The $130 Miracle and the Price of Fire

The $130 Decision and Why the Spike Never Hit
The weather in Delaware has been absolutely craptastic —a miserable combination of cold, wind, and gloom —setting the perfect stage for a migraine spike. Right around 2:30 yesterday afternoon, I felt the unmistakable signal of a specific, escalating pinch above my left ear. The spike that usually demands immediate surrender was coming.
I had already, instinctively, made the plan to log off and retreat to the dark —the surrender Washington’s broken system expects.
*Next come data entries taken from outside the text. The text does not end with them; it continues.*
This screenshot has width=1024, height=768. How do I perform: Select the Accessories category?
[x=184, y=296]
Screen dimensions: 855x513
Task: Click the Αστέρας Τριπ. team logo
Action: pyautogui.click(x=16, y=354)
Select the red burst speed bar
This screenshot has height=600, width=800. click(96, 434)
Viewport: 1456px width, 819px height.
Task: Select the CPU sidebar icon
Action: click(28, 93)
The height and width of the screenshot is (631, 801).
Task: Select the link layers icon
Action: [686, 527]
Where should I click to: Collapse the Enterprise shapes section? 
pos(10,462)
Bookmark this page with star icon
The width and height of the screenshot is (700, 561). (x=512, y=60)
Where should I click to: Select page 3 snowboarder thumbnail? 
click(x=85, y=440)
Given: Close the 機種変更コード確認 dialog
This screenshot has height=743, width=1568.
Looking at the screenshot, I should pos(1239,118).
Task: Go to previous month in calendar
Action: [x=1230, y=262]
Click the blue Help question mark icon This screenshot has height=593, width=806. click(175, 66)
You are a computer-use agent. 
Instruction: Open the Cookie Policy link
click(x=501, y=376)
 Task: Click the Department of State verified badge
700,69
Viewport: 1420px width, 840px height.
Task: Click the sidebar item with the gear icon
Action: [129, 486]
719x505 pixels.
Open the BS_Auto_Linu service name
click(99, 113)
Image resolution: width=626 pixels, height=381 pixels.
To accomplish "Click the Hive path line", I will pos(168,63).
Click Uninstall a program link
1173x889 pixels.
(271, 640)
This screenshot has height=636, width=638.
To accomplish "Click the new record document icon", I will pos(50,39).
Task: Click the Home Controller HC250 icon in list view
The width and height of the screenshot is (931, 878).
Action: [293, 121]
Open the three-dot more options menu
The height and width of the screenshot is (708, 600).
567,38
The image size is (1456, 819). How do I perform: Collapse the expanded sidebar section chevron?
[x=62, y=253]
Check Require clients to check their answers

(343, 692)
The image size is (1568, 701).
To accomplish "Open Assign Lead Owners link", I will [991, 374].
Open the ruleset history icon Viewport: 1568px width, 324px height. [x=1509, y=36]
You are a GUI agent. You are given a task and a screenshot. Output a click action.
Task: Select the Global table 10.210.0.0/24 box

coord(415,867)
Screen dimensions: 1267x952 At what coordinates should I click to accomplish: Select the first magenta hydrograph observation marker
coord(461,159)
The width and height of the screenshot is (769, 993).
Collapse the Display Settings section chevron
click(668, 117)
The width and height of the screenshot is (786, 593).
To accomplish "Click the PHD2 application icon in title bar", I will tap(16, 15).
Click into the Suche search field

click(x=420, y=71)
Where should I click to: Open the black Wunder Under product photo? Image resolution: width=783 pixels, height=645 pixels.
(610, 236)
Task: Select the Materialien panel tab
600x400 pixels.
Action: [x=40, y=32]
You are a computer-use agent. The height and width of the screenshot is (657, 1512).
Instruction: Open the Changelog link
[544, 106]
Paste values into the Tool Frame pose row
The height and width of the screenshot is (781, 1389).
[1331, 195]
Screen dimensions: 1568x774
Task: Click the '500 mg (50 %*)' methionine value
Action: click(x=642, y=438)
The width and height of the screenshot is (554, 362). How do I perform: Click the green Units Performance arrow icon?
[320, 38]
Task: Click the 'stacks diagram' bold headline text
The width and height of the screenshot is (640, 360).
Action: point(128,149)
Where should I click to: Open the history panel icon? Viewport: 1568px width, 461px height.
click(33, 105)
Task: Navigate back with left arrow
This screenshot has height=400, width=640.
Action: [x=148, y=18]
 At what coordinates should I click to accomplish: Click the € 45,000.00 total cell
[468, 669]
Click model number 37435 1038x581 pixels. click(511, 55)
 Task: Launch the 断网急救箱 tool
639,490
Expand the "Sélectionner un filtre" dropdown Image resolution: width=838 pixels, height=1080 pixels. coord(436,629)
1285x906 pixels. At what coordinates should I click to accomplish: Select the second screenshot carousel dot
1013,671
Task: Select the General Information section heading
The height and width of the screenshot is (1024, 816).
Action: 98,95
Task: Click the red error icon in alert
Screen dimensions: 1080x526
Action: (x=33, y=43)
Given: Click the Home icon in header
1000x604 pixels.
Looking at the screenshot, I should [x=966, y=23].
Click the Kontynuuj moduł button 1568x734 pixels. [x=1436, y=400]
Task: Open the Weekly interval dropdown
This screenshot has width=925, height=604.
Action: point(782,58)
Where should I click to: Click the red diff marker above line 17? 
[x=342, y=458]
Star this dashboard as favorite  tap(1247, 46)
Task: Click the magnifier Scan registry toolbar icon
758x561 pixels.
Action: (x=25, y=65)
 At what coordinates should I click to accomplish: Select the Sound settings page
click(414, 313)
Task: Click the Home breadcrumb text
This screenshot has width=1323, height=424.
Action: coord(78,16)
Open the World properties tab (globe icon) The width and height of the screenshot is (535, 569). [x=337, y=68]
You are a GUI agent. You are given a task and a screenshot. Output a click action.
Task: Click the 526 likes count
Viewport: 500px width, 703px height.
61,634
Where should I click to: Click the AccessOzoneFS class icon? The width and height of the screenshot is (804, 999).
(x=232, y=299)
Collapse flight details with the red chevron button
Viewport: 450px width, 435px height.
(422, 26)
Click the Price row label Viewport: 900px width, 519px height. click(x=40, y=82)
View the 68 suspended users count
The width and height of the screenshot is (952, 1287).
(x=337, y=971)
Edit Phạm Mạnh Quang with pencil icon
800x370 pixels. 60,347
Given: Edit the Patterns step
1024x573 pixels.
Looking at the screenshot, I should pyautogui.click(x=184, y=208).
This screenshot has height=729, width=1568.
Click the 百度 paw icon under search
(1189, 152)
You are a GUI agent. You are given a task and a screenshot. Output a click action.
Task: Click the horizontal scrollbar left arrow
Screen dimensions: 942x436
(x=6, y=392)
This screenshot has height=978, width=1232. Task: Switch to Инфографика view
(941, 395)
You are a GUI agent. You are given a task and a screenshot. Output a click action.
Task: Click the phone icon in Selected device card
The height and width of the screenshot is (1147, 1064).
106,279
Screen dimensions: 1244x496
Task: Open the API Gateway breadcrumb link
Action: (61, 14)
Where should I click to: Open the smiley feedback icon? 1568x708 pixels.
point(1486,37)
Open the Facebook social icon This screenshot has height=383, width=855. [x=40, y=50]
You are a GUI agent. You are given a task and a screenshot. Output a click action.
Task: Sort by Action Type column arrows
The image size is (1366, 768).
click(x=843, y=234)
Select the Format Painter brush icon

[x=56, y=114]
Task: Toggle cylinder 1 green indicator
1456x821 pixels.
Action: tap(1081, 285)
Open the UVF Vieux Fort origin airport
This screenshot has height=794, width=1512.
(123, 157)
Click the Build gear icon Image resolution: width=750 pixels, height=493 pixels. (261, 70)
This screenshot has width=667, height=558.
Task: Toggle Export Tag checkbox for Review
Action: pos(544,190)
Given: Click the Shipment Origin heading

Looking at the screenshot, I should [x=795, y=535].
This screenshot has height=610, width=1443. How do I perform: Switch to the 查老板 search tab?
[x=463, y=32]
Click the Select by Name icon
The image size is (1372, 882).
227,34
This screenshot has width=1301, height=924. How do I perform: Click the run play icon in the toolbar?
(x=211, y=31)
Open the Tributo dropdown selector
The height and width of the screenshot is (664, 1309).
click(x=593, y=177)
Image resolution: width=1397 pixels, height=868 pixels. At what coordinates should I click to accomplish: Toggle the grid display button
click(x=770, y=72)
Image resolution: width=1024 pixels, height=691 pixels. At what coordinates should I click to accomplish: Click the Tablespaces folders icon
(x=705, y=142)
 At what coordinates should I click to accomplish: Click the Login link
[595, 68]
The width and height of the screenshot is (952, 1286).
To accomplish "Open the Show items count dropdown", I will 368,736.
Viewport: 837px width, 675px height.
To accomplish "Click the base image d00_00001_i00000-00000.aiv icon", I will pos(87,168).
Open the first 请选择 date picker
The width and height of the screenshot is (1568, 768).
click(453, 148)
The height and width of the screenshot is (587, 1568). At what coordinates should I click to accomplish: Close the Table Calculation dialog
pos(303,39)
When I walked past the bathroom, I saw the Ubrelvy box sitting there. I hadn’t even remembered it. That’s how conditioned I am to just giving up and going to bed when a spike hits. This was the acute relief portion of the Protocol, and simply seeing the box was like hearing a choir of angels singing!
I grabbed the box—a huge container packed with enough cardboard, foil, and plastic to protect a dozen eggs—for just ten pills. Then I instinctively ran the calculation, “Welcome to the $130 medical extortion that Congress refuses to fix.” That financial reckoning over a single pill is the clearest indicator of our broken system. But I felt the spike, and I made the choice that millions of Americans can’t afford to make. I took the dose. I chose function over financial fear.
The Miracle and the Moral Outrage
About three and a half hours later, after making that split-second decision to choose function over financial guilt, the verdict came in, and it worked!!!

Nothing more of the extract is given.